Contudo, essa gente não foi abandonada pelos agentes de saúde, pelos
professores, pelos guardas, pelos policiais, pelos bombeiros, que-muitas vezes,
lamentavelmente - se portam inadequadamente, mas não se evadiram não se
retiraram, não são indiferentes. Desta forma, os convido a uma reflexão focada
em paradigma novo, onde se incluem, como categorias pedagógicas, os policiais,
os bombeiros, os guardas municipais.
Nesta altura da reflexão,
algum companheiro policial, por exemplo, pode pensar que "o povo também
nos maltrata, o povo não nos reconhece". Só aparentemente. Do ponto de vista
do inconsciente pessoal e coletivo, as pessoas têm no policial uma referência
paterna materna.
Tomando emprestadas as
ferramentas da psicanálise em relação ao papel da autoridade, não seria nenhuma
impropriedade dizermos que o operador e a operadora de segurança pública evocam
a figura do pai e da mãe. Não se confunda, contudo, o papel social
paterno-materno com qualquer forma de paternalismo ou maternalismo. No caso em questão,
tratamos de "pais" e "mães" que precisam encarnar
fortemente a função de balizadores, de contenedores e limitadores. Mas tal
tarefa é grandiosamente acolhedora e asseguradora, junto a uma população que,
como dissemos acima, é órfão de quase tudo. No caráter simbólico do impacto,
que ora discutimos, essa é uma das mais fundamentais razões da importância dos
operadores de segurança pública.
Se há um casamento entre a
potência simbólica e a postura atitudinal e comportamental dos
sujeitos, ou seja, se estamos
tratando de "bons policiais", essa postura paterno-materna, através
do exemplo, vai se fazer reproduzir entre a população como mudança qualitativa
de valores. Pais e mães são muito importantes porque indicam caminhos, através
de suas atitudes. Quando olho um policial na rua, com a dignidade que ele às
vezes desconhece que tem, sempre penso que não se trata de um mero ordenador da
segurança. Isso,como missão,
isoladamente, seria muito
pequeno e pobre para ele. Trata-se, muito mais, de uma liderança
popular. Mesmo que essa
liderança desconheça seu papel (inconsciência que atuará como elemento redutor
ou desviante). Se, ao contrário, houver assunção plena da vocação de cuidador
social, o policial carregará com ele, pelos melhores caminhos, a multidão do seu
entorno.
Como não é a conduta moral,
contudo, que define solitariamente a força do impacto, mas sim o mandato
popular de autoridade, um "mau policial" também carrega a multidão. Só
que para o abismo da permissividade, da violência, da corrupção. Quando os
"pais" se permitem também permitem, inconscientemente, aos
"filhos". É o chamado "paradoxo pedagógico". Não podemos
proibir o que fazemos, não podemos educar pelo discurso quando nossas práticas
dizem o contrário, não podemos construir o respeito se desrespeitamos, não
podemos conclamar ao que negamos. Ralph Emerson disse que "o que somos
fala tão alto que não se escuta o que dizemos". O que os policiais são
fala tão alto que não se escuta o que eles dizem. É por isso que os agentes de
segurança pública não podem atuar com base no senso comum, na lógica ordinária
da eliminação. Por desespero, por exaltação emocional, por emoções
explicavelmente desordenadas - diante da violência e da dor- o senso comum
propõe, na prática, que "problemas a gente não resolve, a gente elimina".

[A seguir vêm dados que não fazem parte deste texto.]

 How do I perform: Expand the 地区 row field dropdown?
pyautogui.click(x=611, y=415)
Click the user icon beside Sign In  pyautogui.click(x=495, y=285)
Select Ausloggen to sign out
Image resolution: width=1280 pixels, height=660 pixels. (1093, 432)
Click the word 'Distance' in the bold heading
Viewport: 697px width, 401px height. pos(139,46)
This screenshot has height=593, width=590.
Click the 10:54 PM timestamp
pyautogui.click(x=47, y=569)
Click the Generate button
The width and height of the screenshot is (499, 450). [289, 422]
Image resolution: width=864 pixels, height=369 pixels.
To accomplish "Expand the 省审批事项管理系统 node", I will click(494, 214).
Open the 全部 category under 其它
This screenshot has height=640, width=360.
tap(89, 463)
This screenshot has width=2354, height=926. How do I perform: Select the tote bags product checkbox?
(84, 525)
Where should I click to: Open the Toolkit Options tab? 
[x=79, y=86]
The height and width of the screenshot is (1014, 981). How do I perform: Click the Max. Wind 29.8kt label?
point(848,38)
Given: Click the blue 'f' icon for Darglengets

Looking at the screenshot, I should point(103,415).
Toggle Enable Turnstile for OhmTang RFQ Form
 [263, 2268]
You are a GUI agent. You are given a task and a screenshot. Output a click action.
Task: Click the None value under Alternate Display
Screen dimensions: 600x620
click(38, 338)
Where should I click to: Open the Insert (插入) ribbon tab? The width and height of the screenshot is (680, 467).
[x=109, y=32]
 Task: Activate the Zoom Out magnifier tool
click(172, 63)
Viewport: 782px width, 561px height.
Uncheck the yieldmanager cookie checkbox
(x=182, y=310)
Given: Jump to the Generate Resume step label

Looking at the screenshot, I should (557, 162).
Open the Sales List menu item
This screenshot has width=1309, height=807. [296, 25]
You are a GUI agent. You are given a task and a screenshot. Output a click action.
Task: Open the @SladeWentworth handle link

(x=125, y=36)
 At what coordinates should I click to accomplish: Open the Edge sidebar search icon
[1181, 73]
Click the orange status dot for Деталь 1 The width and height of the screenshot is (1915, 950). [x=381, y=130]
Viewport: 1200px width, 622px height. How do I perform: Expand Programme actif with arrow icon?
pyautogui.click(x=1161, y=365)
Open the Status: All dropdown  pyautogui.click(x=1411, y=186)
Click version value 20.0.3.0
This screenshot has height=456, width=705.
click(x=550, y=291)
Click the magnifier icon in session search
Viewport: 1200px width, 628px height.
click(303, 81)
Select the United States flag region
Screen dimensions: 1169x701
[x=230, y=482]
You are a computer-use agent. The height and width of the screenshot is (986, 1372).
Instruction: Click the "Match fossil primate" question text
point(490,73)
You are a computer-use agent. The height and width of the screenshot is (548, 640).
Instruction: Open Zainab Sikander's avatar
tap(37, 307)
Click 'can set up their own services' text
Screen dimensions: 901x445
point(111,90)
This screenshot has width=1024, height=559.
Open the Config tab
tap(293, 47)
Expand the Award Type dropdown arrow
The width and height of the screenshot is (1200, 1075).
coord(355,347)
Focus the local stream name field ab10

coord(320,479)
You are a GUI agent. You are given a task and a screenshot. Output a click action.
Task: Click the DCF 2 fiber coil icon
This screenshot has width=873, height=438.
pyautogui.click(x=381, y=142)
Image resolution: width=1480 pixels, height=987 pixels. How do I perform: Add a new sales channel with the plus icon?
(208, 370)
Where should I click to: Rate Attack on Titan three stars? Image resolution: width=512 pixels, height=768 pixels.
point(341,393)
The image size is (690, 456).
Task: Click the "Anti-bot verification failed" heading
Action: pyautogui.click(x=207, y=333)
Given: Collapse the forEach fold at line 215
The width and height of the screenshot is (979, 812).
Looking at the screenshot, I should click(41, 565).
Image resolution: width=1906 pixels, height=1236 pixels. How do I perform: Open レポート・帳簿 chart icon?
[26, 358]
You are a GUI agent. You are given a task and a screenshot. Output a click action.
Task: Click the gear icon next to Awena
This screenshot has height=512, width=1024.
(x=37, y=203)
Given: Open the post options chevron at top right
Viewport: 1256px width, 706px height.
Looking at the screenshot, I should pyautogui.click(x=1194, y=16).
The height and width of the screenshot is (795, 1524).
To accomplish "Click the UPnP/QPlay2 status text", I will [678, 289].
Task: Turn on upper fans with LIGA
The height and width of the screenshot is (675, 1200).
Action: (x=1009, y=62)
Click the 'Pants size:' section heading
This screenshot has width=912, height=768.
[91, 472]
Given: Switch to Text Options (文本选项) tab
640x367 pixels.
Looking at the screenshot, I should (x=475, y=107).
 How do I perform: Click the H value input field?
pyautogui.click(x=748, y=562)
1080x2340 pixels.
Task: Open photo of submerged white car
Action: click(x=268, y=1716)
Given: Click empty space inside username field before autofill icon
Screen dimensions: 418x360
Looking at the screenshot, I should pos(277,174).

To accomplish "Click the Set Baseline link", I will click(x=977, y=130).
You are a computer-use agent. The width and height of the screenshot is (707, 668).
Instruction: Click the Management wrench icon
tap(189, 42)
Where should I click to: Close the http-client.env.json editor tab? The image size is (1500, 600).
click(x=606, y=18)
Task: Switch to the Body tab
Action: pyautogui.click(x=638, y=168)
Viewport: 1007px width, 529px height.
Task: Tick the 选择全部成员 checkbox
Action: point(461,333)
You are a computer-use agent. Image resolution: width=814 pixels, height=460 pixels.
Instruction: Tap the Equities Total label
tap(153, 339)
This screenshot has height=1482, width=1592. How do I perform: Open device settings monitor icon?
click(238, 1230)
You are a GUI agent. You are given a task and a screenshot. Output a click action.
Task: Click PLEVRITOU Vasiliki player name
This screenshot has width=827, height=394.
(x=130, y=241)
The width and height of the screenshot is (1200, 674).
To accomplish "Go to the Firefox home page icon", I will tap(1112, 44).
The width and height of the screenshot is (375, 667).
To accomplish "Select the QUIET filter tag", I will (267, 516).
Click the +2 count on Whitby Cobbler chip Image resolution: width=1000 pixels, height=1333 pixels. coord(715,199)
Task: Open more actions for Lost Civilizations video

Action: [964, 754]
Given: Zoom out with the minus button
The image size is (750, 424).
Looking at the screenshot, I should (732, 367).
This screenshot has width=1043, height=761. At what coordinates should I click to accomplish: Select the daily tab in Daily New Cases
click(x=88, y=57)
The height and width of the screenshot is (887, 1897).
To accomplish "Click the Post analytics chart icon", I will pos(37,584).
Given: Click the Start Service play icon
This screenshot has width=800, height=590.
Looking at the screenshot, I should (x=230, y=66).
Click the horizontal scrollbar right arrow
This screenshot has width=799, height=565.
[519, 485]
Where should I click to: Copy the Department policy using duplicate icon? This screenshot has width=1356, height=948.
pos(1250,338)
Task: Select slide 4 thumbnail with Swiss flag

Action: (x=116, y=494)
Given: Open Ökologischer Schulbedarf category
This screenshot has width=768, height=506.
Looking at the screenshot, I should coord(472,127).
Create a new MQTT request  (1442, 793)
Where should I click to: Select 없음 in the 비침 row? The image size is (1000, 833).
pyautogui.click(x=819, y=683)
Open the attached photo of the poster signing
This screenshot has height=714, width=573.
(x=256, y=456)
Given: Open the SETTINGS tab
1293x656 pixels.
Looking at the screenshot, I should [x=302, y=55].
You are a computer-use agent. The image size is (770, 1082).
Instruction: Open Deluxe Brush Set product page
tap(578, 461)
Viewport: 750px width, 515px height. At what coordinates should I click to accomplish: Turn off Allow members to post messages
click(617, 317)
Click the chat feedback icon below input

Propõe ao policial - em verdadeiro canto de sereia - que ele seja uma espécie
de herói as avessas, eliminando os que representam perigo. Contudo, se o
policial cede, acaba desprezado pelos mesmos que o persuadiram. É que, de
alguma forma, intuem que a autoridade não se deu o devido respeito, abdicou de
princípios, negociou o inegociável, burlou as regras que deveria defender e,
por isso, tornou-se, também, potencialmente perigosa. Além de tudo, aumentou a
sensação de solidão, de abandono moral, de falta de limites. Os
"pais" e as "mães" precisam fazer o que pregam, ter
firmeza, não ceder às chantagens emocionais e aos apelos do desequilíbrio.
Compreende-se que um cidadão reaja enfurecido diante da dor causada pela
violência e pelo crime. O Estado e seus agentes, contudo, precisam se pautar
pela cientificidade, pela racionalidade, pelo inabalável exemplo.
Usando novamente - com alguma
heterodoxia- de uma categoria da psicologia, poderíamos
dizer que os policiais são
figuras arquetípicas. Os junguianos dizim que os arquétipos são "estruturantes
da moralidade".
Grosso modo e com ousadia sintética,
arquétipos são como "figuras-símbolo", "pacotes simbólicos",
carregadores de um conjunto de características que expressam mas também constoem
o inconsciente coletivo.O policial, o guarda, o bombeiro, em tal contexto, bem
se encaixam no arquétipo heróico. Lembremos que toda educação moral se vale o
tempo todo de categorias arquetípicas. Minha geração, nos anos sessenta, teve a
sorte de contar, na então incipiente mídia eletrônica, com uma figura policial
arquetípica grandemente influente nos valores que muitos de nós íamos erigindo
como crianças: "o vigilante rodoviário", um policial com pinta de
herói, com discurso de herói e, o mais importante, com práticas de herói que
coadunavam com o discurso que propunha. Discordo de quem disse "pobre povo
o que precisa de heróis". Tal assertiva cai bem para os iluminados mas não
é pragmática e nem realista. O povo precisa, sim, de mitos heróicos, porque a
educação não ocorre de forma espontaneísta. A ausência e a conspurcação de tais
mitos é que nos tem levado a uma perigosa relativização absoluta de valores, ao
hedonismo, ao narcicismo, "a levar vantagem em tudo". Isso não quer
dizer que os policiais, por exemplo, precisem ser perfeitos, mas que não podem
abdicar de um mínimo de coerência com os princípios morais e as leis pelas
quais juraram zelar.O policial, o guarda municipal, o bombeiro, sempre estão
"na vitrine". Pode parecer um fardo para eles. Mas o fardo é leve se
tomarmos em conta que é precisamente do poder de impacto que reside sobre tal
exposição que brota a gloriosa realização de poder influir sobre os rumos da
sociedade. Para quem fez conscientemente sua escolha profissional, há, aí, o
caldo de cultura para uma vida plena de sentido. Por isso, todo operador de
segurança pública é potencialmente um agente de transformação social. Triste é
se ele não sabe disso e enterra no burocratismo ou na repressão desqualificada
os seus talentos, esquecendo que é um líder popular. Assim, educar os
operadores de segurança pública para os direitos humanos , não é meremente adestrá-los
no conhecimento das leis, pactos e tratados, mas resgatar, avivar nos mesmos, a
consciência da grandeza da missão que escolheram.
Se os policiais, guardas e
bombeiros souberem o valor que têm e o que representam para a sociedade, nem
precisaremos falar-lhes sobre os direitos humanos, porque serão, naturalmente,
os mais entusiásticos agentes promotores dos mesmos.